::: Text section

Sectors that saw bigger, or smaller, bonuses

But bonuses also varied by industry, Gusto found: The average end-of-year bonus increased significantly among several white-collar industries, including communications, technology and professional services.  

Adam Beasley, owner of Adam Up Accounting firm in Payson, Utah, said he determines bonuses for his staff based on the prior year’s profitability. “We were up another 8% in 2024, so the bonus was bigger.”

Beasley, who does accounting work for other small business owners, said he feels even more optimistic about 2025. “I take care of a lot of blue-collar companies — plumbers, electricians, guys putting in infrastructure — and a lot of them are doing well because there’s still a lot of work to get done.”

Meanwhile, many service industry workers saw smaller end-of-year bonuses in 2024 compared with the end of 2023, Gusto found. Sectors such as transportation and warehousing faced reduced demand, leading to significant declines in year-end bonuses for workers in these trades, according to Tremper.

Overall, the jobs market remained remarkably strong throughout 2024, other reports show. Employment grew each month and, as of the latest reading, the unemployment rate edged down to 4.1% in December. Average hourly earnings also increased 0.3% last month.

In a tight labor market, some employers use bonuses as a tool to keep their top performers engaged, with fewer companies paying out bonuses to the entire staff, Tremper said. The share of workers receiving a bonus declined in 2024 by almost 2% compared with 2023.

::::::
::: Dataset content

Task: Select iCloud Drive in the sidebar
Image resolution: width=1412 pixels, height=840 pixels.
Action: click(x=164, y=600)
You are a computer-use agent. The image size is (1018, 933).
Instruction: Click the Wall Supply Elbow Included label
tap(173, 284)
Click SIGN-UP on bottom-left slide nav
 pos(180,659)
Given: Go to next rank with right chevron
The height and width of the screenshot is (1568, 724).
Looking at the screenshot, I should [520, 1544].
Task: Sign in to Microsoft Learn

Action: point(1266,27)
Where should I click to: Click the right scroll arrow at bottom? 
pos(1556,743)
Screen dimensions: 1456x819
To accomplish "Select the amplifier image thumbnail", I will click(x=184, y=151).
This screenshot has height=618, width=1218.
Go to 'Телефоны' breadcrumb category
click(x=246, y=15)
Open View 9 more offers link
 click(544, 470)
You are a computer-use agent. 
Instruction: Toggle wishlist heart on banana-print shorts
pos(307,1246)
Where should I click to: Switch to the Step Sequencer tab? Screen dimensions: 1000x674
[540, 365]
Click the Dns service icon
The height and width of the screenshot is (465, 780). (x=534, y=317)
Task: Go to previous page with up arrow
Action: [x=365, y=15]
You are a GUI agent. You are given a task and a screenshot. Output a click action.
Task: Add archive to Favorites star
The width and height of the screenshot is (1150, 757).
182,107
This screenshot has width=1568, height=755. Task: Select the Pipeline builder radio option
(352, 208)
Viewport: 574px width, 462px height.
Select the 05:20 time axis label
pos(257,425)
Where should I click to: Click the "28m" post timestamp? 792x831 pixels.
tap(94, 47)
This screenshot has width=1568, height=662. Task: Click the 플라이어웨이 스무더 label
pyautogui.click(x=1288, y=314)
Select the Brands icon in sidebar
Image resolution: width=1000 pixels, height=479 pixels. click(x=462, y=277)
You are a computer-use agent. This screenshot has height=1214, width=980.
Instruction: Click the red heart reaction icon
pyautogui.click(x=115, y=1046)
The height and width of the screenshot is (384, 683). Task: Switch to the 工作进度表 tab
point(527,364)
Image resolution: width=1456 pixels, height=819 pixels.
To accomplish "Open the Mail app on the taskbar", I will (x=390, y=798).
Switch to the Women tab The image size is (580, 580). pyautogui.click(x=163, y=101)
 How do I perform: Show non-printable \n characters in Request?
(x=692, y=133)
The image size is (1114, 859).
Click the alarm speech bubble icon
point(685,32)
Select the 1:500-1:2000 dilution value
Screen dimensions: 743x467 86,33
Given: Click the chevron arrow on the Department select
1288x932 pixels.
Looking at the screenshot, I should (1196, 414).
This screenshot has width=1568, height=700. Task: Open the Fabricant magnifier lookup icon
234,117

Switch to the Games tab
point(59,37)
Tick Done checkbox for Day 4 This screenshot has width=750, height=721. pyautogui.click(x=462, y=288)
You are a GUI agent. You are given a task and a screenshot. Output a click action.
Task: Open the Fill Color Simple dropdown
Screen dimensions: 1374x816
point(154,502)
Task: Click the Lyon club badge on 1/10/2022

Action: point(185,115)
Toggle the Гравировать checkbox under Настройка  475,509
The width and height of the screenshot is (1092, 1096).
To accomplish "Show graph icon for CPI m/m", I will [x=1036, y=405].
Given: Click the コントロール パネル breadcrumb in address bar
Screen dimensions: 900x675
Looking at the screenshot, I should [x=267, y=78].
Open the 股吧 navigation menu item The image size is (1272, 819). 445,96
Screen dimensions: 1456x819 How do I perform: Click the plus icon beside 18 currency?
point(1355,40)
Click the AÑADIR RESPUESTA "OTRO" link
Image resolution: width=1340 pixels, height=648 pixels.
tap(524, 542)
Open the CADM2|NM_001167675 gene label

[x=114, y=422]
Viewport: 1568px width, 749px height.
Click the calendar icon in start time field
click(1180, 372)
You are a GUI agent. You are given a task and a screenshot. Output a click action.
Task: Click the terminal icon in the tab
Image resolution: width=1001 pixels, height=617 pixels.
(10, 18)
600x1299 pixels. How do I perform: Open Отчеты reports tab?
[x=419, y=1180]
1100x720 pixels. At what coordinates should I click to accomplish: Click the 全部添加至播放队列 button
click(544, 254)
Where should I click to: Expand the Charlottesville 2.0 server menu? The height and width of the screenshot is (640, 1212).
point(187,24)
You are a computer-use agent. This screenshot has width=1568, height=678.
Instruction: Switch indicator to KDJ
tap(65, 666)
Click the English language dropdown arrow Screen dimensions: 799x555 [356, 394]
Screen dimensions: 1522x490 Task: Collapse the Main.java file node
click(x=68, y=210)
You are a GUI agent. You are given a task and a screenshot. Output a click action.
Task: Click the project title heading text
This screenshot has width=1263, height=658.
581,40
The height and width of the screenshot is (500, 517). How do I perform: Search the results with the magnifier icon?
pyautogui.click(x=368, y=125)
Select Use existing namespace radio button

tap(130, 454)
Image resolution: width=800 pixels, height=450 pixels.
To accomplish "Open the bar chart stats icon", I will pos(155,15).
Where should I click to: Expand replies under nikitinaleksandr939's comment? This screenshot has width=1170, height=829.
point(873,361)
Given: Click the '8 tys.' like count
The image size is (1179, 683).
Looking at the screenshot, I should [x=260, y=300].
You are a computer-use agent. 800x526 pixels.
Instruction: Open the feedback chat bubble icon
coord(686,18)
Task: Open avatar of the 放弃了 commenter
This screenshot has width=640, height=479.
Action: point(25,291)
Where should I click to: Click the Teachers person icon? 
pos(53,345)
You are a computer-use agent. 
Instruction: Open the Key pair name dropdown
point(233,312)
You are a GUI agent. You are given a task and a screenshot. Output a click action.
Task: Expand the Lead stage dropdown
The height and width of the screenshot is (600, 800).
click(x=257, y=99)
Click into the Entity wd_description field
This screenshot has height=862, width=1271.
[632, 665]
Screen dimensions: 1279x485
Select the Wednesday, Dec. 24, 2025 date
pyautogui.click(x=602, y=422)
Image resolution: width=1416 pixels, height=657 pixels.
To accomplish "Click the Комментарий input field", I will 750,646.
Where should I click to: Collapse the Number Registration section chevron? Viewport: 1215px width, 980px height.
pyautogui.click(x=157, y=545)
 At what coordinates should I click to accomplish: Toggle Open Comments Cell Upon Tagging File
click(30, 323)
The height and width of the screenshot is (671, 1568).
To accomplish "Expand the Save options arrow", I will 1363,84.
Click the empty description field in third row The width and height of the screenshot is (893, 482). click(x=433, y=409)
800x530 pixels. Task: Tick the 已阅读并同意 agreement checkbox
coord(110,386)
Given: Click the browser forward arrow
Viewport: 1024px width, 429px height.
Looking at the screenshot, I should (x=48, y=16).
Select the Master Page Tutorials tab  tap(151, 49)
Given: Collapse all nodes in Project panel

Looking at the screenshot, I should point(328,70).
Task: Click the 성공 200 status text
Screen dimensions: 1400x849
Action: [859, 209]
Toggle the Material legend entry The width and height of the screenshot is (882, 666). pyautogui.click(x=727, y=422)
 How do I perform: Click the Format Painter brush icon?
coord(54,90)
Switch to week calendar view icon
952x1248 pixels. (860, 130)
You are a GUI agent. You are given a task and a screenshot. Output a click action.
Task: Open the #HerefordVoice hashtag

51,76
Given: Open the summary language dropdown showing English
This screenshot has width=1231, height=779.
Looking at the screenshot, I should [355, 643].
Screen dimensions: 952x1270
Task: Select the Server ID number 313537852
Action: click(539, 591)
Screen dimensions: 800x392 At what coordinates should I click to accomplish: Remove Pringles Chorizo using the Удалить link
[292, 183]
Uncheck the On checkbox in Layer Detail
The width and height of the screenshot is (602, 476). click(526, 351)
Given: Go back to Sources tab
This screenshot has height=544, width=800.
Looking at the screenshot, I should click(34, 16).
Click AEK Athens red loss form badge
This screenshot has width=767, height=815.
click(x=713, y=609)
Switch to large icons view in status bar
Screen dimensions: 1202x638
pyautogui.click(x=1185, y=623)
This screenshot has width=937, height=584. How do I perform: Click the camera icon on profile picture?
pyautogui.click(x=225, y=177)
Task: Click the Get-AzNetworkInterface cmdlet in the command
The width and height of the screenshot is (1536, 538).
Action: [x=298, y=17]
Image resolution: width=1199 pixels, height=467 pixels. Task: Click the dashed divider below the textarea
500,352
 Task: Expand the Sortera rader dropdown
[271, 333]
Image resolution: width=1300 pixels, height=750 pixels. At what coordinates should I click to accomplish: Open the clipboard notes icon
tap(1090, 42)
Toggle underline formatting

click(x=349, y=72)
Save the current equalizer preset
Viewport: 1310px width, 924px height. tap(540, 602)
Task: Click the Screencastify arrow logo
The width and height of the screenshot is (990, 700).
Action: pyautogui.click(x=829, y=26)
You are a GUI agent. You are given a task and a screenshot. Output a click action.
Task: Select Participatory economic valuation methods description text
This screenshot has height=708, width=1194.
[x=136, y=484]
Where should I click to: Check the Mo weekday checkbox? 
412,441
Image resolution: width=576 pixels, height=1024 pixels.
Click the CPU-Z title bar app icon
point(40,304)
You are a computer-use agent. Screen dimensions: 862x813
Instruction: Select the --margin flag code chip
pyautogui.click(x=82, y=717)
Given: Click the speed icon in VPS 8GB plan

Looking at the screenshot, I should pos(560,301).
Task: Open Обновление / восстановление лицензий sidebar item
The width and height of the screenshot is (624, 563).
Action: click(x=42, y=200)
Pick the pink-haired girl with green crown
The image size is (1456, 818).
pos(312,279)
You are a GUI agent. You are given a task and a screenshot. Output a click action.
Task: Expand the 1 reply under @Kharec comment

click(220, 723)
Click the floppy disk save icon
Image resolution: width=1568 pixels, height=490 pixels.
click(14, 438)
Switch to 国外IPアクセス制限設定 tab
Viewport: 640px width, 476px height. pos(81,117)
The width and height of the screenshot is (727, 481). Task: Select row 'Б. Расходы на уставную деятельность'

::::::

Task to carry out: Please continue the text on year-end bonuses by industry, starting after its final sentence.

Answer space:
Money is key, but so is work-life balance

“The key thing is that companies need to remain competitive,” said Michelle Reisdorf, district president at Robert Half, a recruitment and staffing firm. “Bonuses are that extra perk that employees look for when deciding whether to stay in a job or look for a new job.”

According to Robert Half’s survey of more than 1,600 hiring managers in November, 62% of managers said bonuses were higher in 2024 compared with the year before and 28% offered bonuses in line with 2023. Only about 5% of managers said bonuses were smaller than they were previously.

For workers, “money always ranks near the top in perks,” Reisdorf said. However, priorities have also shifted, largely since the pandemic. These days, employees are more likely to consider work-life balance, flexible hours and mental health support as equally important.

To that end, workers increasingly value flexible or hybrid work schedules, extra paid days off, additional options for health insurance or more robust retirement saving plans, Reisdorf said: “The key one is flexibility.”